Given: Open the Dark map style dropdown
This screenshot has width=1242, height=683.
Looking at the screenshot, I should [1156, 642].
—————
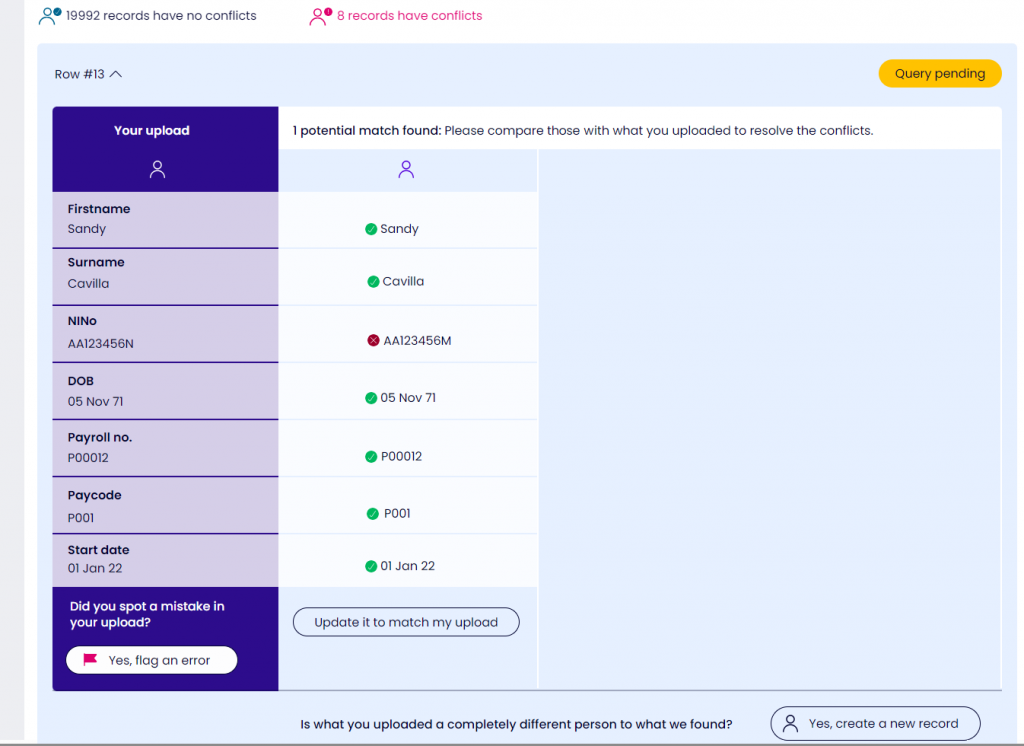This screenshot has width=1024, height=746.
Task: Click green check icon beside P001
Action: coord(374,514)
—————
The request:
Copy out the lines from the one containing "Given: Open the Dark map style dropdown" to the one containing "Looking at the", both included, with nothing else.

Solution to the problem:
Given: Open the Dark map style dropdown
This screenshot has width=1242, height=683.
Looking at the screenshot, I should [1156, 642].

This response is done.